What scientists have discovered is that the texts formed the library of a Jewish sect, like the Essenes, which were a strict Torah-observing society who disliked the established priesthood. It is theorized that the Qumran ruins were a part of their society, and the scrolls were hidden from the invading Roman army around 70 AD. What is truly remarkable is not so much the history of the scrolls, but what is written on them.

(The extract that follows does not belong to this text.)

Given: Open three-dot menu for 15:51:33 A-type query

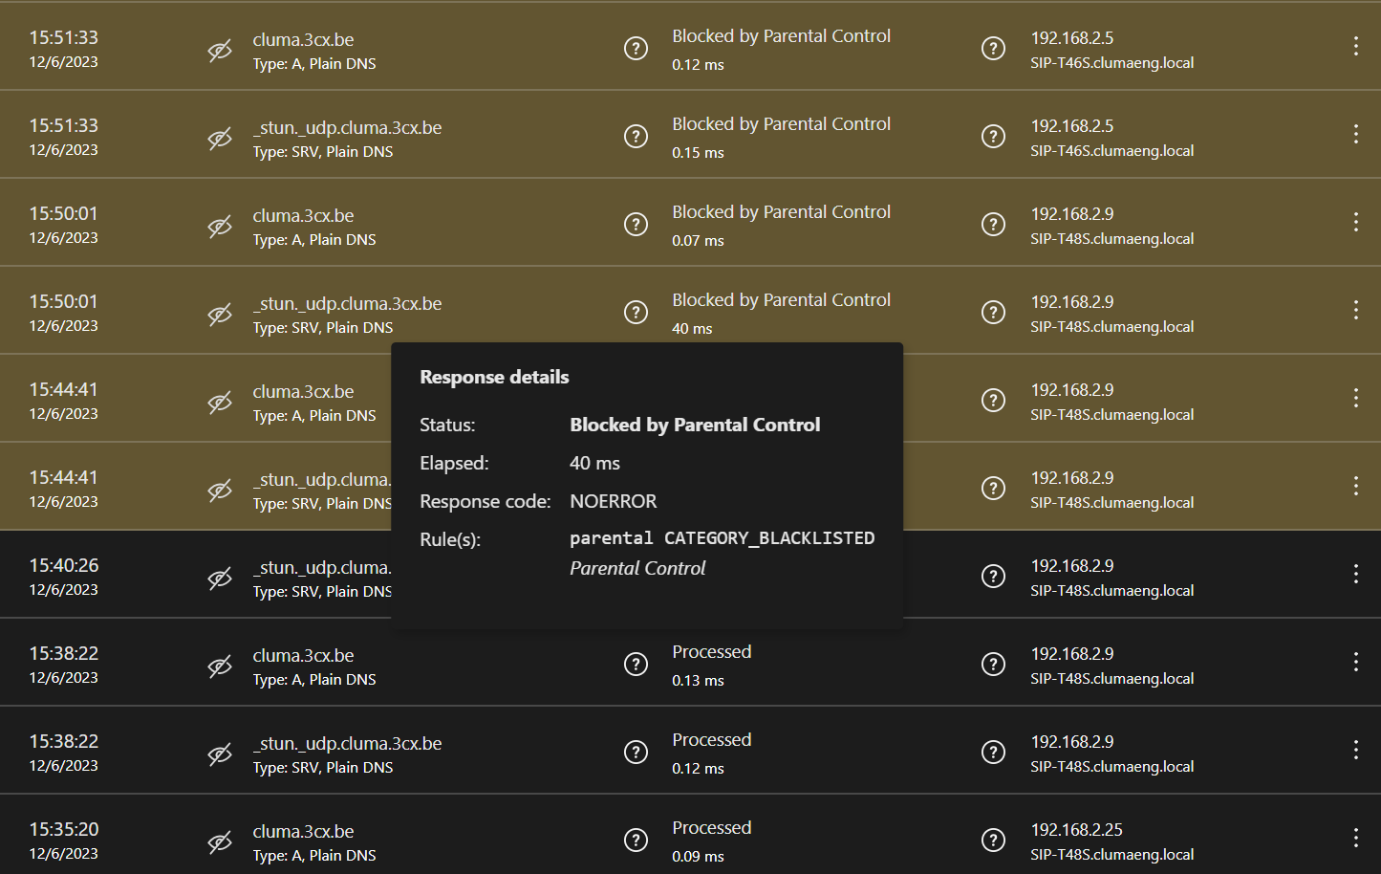Looking at the screenshot, I should tap(1355, 46).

The scroll manuscripts have been decoded and reassembled by adept modern scholars. The scrolls fall into two categories: texts detailing religious aspects, and the other revealing details of daily lives and history. There are early copies of biblical books in Hebrew, and Aramaic, such as all but one book of the Old Testament. Also, unknown stories about Enoch, Abraham, and Noah, and prophecies attributed to Ezekiel, Jeremiah, and Daniel which do not appear in the Bible are found on the scrolls. Several of the scrolls explain laws and codes of battle, whereas some narrate poems and philosophies of wise men. Curiously, the most mysterious information contained in the scrolls is a list of 64 places around Israel where ancient treasures are buried. It is strongly believed that not only treasure such as gold and silver were hidden there, but many holy artifacts were also concealed for safekeeping.
Although the scrolls were all uncovered within eight years of each other, the collection was dispersed throughout museums, universities, and scholastic institutions around the world. Some were even found to have been advertised for sale in the Wall Street Journal in the mid-1950s. As the scrolls were in dreadful condition, it was tricky to discern what the texts said. Much of the work done in the 1960s and 1970s remained unpublished, inevitably leading to the waning of public interest. However, within the last few decades, there has been a revitalized interest in the scrolls leading to dedicated individuals providing translations, photographs, and explanations of these mysterious manuscripts. While the scrolls represent an amazing piece of history that was once lost, they only offer a hint of truth closer to the Biblical aspects of our world.